The idea of technology as ‘liberator’ seems further and further away as social media, ‘tech’ and automation descend on an already ravaged society. The gap between the excitement of technology and the reality is becoming a gulf. It’s like the gap between the air travel experience of Frank Abagnale and Dr. David Dao.

As Irvine Welsh writes:

“As citizens, we justly mistrust the ‘unprecedented times’ mantra. After all, it would seem to give implicit emergency powers to elites whose behaviour has precipitated such crisis. Most people, justifiably, want to simply get on with life and make progress without being burdened by external threats and upheavals. Indeed, much of Conservatism’s power as a political creed is that it taps into the compelling illusion of this possibility. But in an era where we face species-threatening imperatives on population, climate, a broken financial system, flatlining growth and real wage reductions, it’s fanciful to imagine that we can sustain this delusion.

These factors, in conjuncture with our information technology revolution, are pushing us towards a different set of social relationships and a new type of society. Now the dispassionate view is one that used to be reserved for neo-Marxists; it sees Western capitalism in technologically driven decline, with its ability to provide economic growth and employment prospects for its citizens rapidly receding.

Our awe of the latest technological advances, with robots like Baxter, Watson and Kiva being given the C3PO/R2D2 media treatment, bizarrely means that the notion of ‘machines taking our jobs’ still retains a sci-fi extravagance in our imaginations. However, this is simply the historical reality of industrialisation. What is totally unprecedented is the scale and speed at which this is happening. In Britain, Deloitte and the University of Oxford have predicted that 10 million unskilled jobs could be taken over by robots.”

The startling thing about the bank queue, Faith, Boston Dynamics and the Sea-Hunter is not that they look and feel dystopian but that they are here now. People have been saying this for some time but suddenly it’s here.

Marshall McLuhan predicted our current Infowars nightmare almost fifty years ago writing in “Culture Is Our Business” (1970):

“World War III is a guerrilla information war with no division between military and civilian participation.”

This morning the radio informs us that software has been developed to stop the spread of terrorism propaganda online.

That seems, even if technically feasible, a little optimistic.

Almost everything now has a technical solution, even if it’s clearly not a technical problem.

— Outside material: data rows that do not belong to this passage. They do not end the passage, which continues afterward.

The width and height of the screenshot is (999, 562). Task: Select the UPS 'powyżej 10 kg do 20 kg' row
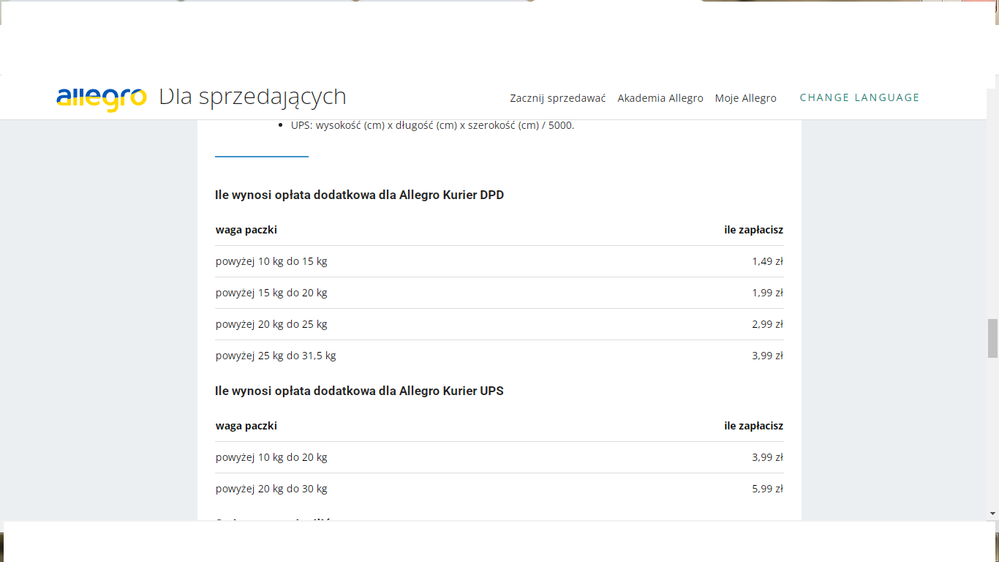pos(271,458)
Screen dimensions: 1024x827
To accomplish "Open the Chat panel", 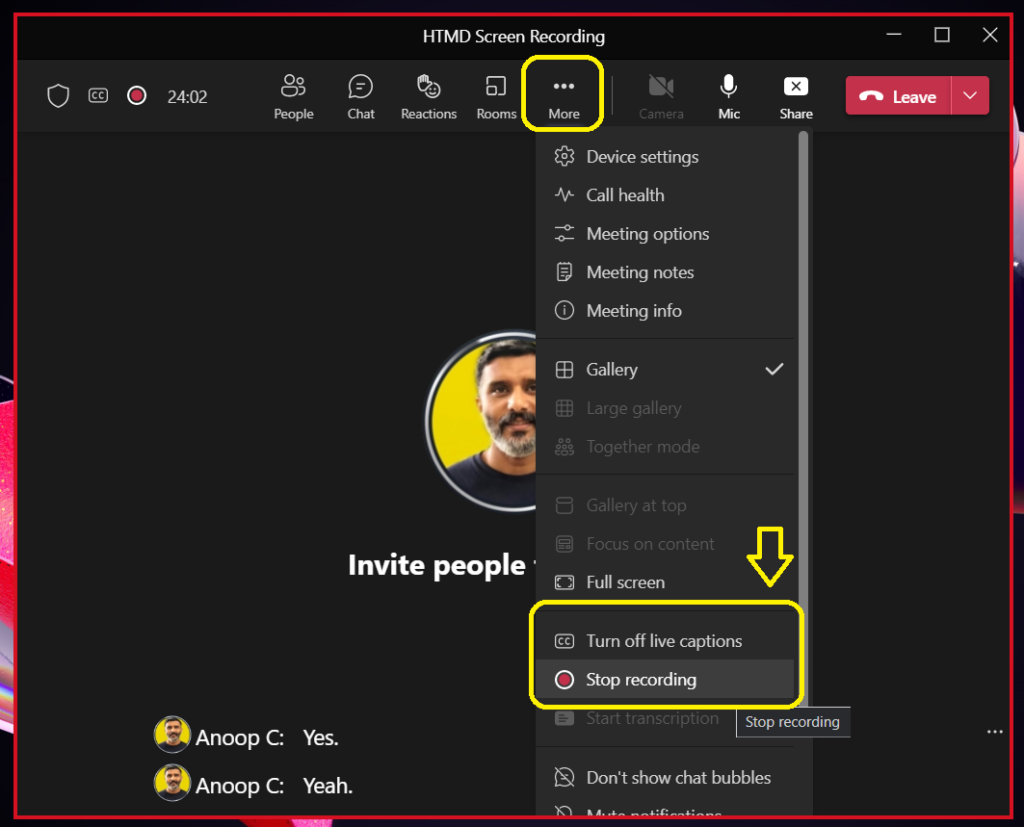I will [360, 95].
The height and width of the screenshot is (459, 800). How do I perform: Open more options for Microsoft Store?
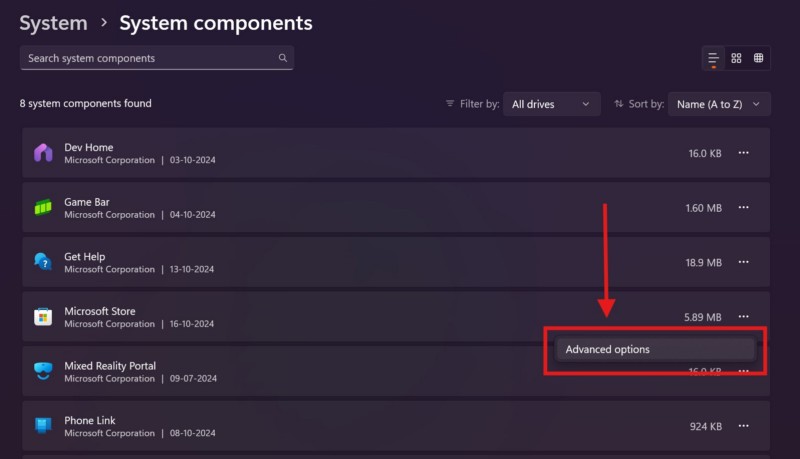[x=743, y=317]
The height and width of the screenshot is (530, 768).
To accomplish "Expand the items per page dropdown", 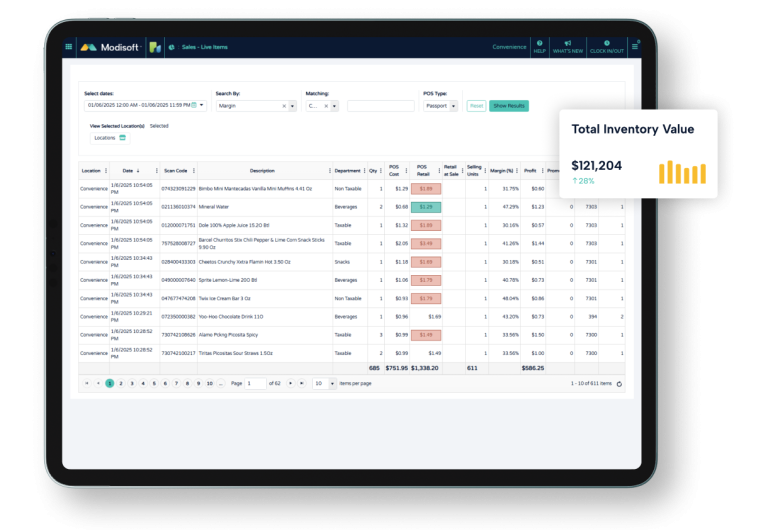I will (331, 383).
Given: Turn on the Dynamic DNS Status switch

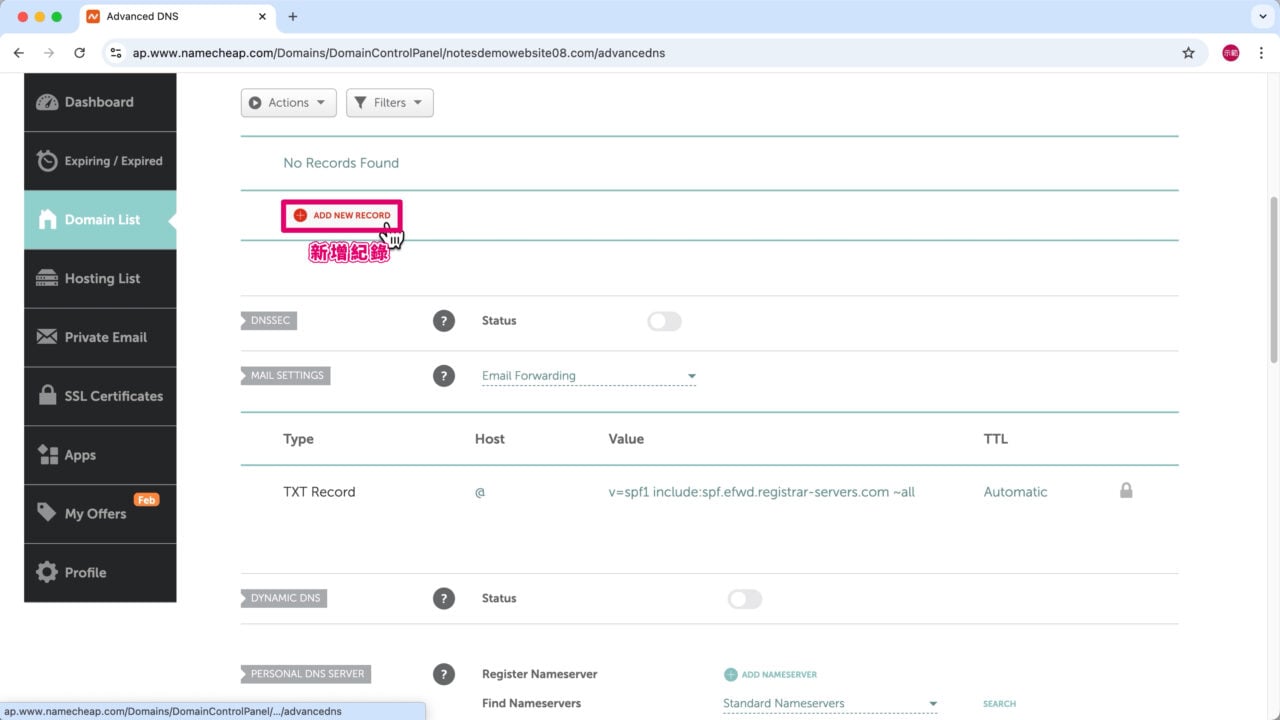Looking at the screenshot, I should 744,598.
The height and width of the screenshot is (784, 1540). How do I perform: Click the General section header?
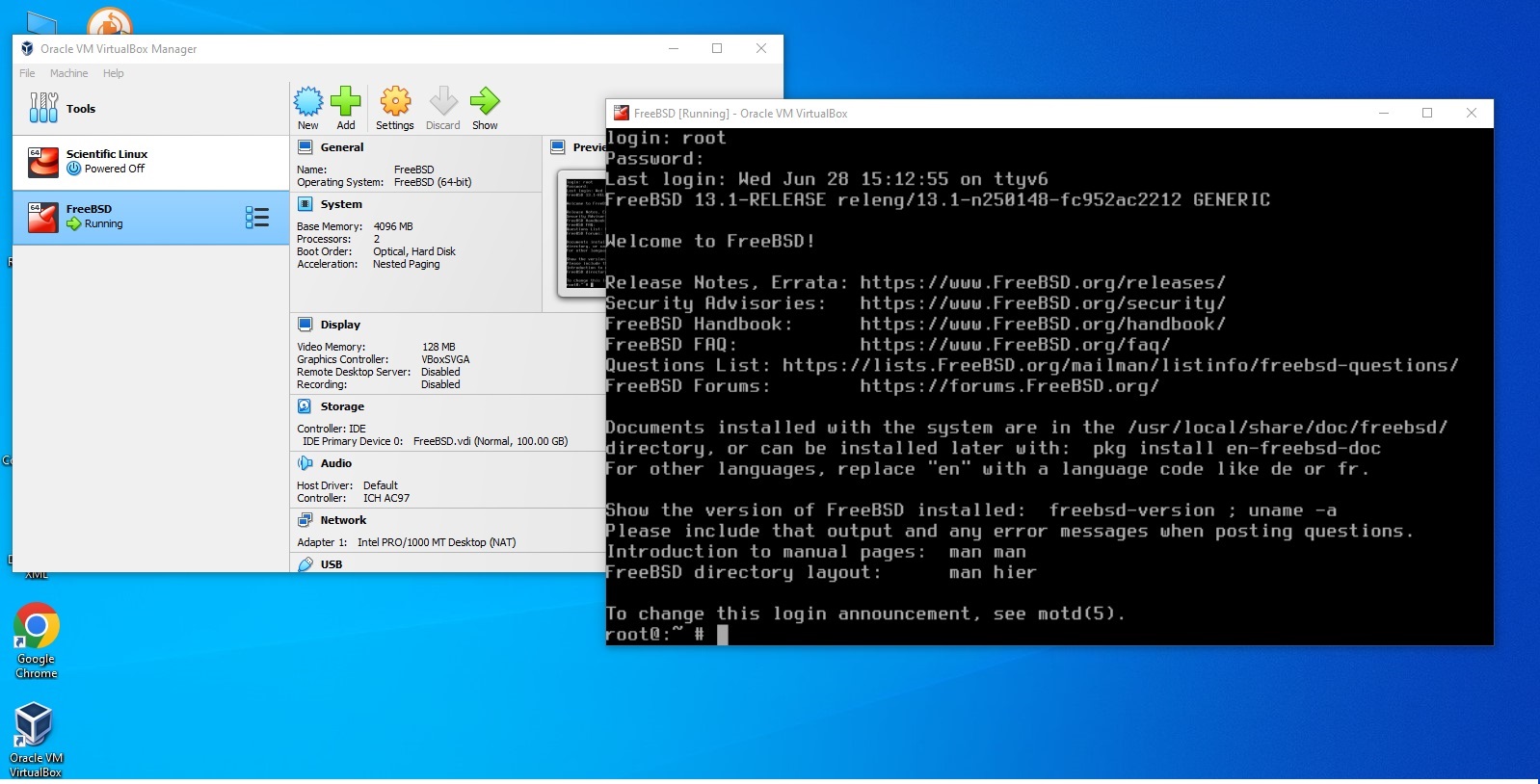click(341, 147)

So world hunger will be resolved (somehow) by GM. Climate change will be ‘solved’ by carbon capture and storage. This is redolent of a society that has run out of ideas, the only idea left is: technology.

Welsh again:

“Automation, the reduction of the need for people in jobs, was once seen as a positive process, liberating us from backbreaking, mind-numbing routine work. We could enjoy more leisure and holidays, make love and write poetry, go canoeing and abseiling. Karl Marx, despite the grim Soviet experience of communism, and the relentless distortion of his ideas, was primarily interested in human freedom: the removal of external dictates by other individuals and systems.”

” …automation, once identified as both the route to a possible anarchist utopia and the destruction of the worker’s consciousness and psychological wellbeing, is increasingly associated with a future of stagnant income and worsening inequality under a crumbling capitalism.”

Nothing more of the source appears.